The Diemels shipped several loads of cattle to Nelson between November 2018 and April 2019, and he allegedly sold, traded or killed the cattle without sending payment to the Diemel brothers. Prosecutors said Nelson “continued to fraudulently bill the Diemels for feed and yardage for cattle that had been sold, traded or had died.”

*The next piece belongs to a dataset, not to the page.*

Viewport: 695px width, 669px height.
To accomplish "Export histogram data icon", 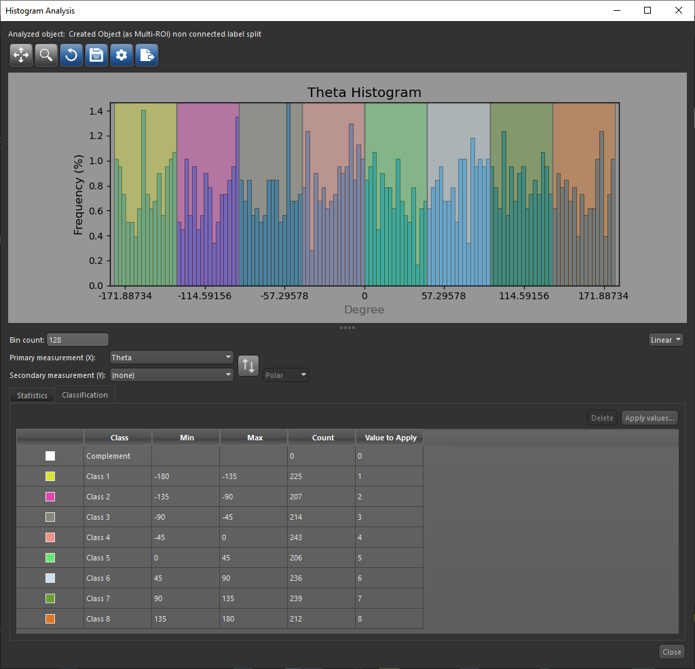I will click(147, 56).
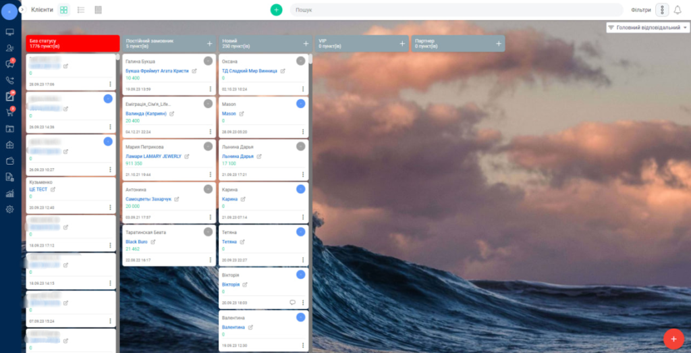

The indictment said Nelson “did not properly care for cattle due to incompetence, neglect, or maltreatment. Cattle entrusted to Nelson had high death rates dues to underfeeding, neglect, and/or maltreatment. Nelson fed cattle inadequately and poorly,” reads a statement from the prosecutor’s office. “For example, he dropped hay bales in a pasture for calves but did not remove the plastic covering so that calves ate the plastic and died. In another example, in December 2018, Nelson was entrusted with feeding and caring for 131 calves he co-owned with a Kansas farmer. On May 23, 2019, Nelson dropped off 35 calves at the co-owner’s farm in Kansas, apparently all that survived of the 131. Of the surviving 35 calves, many were emaciated and had ringworm. Some calves had their ears torn as though identifying ear tags had been removed.”
Nick Diemel continued to press Nelson for payment and sent no more cattle to him. The indictment states Nelson sent the Diemels a $215,936 bad check. His account had a balance of 21 cents at the time. Prosecutors say the check had been intentionally torn so it could not be cashed.
In an attempt to collect on the debt, the Diemel brothers traveled to Nelson’s farm near Braymer, Missouri, on July 21,2019. They were never seen again. When the brothers missed their flight back to Wisconsin their family reported them missing.
Prosecutors said Nelson shot the brothers and drove their pickup truck off of his farm. He told authorities he put the men's bodies in 55-gallon barrels and burned them. Nelson told investigators he dumped the remains on a manure pile and hid the barrels on the property, about 70 miles northeast of Kansas City, Missouri.
The remains were later found in Missouri and in a livestock trailer in Lincoln County, Nebraska, that had been purchased in Missouri.
In 2020, the families of the victims reached a $2 million settlement in a wrongful death lawsuit filed against Nelson, his mother, Tomme Feil, and the family's cattle business, J4S Enterprises.
At the time of the brothers’ deaths, Nelson was on parole after serving 17 months in federal prison for an October 2016 conviction for cattle and insurance fraud. Prosecutors said he sold more than 600 head of cattle that did not belong to him, causing more than $262,000 in losses.